Data+ 2017 has accepted 70 students to research and work in interdisciplinary project teams over the summer, starting May 22. The program will run 10 weeks, during which project teams will work on data provided by their clients and learn to marshal, analyze, and visualize that data based on the client’s goals for each project. “This year it was a very large applicant pool, and it was hard to make all of these decisions,” Co-Director Paul Bendich says.
Our 2017 Data+ students identify as 47.2 percent female and 52.8 percent male. 25 percent are from the class of 2020, 39 percent class of 2019, 13 percent class of 2018, 7 percent class of 2017, and 16 percent masters students of various kinds. In keeping with the interdisciplinary mission of the Data+ program, Data+ undergraduate majors this year come from: Biology, Biomedical Engineering, Chemistry, Computer Science, Cultural Anthropology, Economics, Electrical and Computer Engineering, English, Environmental Science, Evolutionary Anthropology, Finance, Global Health, International Comparative Studies, Mathematics, Mechanical Engineering, Neuroscience, Physics, Pre-Med, Psychology, Public Policy, Sociology, and Statistics. Now in its fourth year, Data+ continues to become more competitive.
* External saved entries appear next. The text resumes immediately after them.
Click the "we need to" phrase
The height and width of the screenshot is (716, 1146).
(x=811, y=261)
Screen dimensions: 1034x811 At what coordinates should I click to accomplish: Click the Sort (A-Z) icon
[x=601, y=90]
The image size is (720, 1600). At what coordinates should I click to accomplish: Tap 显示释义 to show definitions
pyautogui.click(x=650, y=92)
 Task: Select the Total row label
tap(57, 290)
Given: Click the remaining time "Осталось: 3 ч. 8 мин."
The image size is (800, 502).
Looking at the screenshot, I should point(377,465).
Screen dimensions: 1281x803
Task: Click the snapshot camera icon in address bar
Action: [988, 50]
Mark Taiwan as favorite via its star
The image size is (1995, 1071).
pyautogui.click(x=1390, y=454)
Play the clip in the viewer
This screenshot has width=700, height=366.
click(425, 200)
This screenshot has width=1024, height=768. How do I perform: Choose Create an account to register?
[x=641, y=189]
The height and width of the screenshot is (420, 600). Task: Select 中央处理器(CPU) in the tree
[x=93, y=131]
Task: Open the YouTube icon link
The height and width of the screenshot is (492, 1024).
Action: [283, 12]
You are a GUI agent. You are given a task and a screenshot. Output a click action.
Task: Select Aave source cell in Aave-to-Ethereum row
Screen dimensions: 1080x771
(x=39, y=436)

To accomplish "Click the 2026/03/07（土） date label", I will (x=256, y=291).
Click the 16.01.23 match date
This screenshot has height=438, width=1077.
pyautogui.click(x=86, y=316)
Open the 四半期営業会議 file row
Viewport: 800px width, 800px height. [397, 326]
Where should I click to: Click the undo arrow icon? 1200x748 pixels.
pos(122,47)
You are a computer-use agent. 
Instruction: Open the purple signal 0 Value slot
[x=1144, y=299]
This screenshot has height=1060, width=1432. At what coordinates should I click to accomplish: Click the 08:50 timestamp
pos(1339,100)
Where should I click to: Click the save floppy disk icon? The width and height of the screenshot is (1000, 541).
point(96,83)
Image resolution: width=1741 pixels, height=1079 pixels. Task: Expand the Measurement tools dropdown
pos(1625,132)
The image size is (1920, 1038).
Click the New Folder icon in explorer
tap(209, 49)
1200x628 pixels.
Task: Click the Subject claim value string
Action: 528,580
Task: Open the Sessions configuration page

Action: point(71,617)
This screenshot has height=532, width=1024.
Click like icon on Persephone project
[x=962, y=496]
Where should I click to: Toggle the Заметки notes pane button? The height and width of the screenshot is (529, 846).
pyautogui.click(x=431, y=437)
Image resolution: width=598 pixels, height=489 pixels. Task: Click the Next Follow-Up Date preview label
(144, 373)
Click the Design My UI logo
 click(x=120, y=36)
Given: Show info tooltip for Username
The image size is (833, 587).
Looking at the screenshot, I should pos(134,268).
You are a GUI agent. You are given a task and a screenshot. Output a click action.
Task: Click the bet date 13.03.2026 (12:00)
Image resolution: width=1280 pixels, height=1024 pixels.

Each of the 25 project teams will give two talks over the course of the program about their data, challenges and successes, and what they have learned. Talks will be on Mondays, Wednesdays, and Friday mornings in Gross Hall 107.
To learn more about the progress of Data+ 2017 projects this summer, keep an eye on our Events Page or the Duke Calendar for announcements as they start crunching data on May 22.
Featured Projects
Data Viz for Long-term Ecological Research and Curricula: A team of students led by Biology Professor Emily Bernhardt will develop interactive R Shiny data visualization apps that will allow students and researchers to understand sixty years of ecological data collected at Hubbard Brook Experimental Forest.
Visualizing Real Time Data from Mobile Health Technologies: A team of students led by School of Nursing professor and health informatician Ryan Shaw will create visualizations of time series mobile health data in diabetes patients.
Digital Rejuvenation of Medieval Paintings: A team of students led by Mathematics professor Ingrid Daubechies will explore the feasibility of building an app that museum visitors could use to virtually rejuvenate paintings in museums. The app would require photographs taken by the user in the museum, as well as high resolution images provided by the museum website.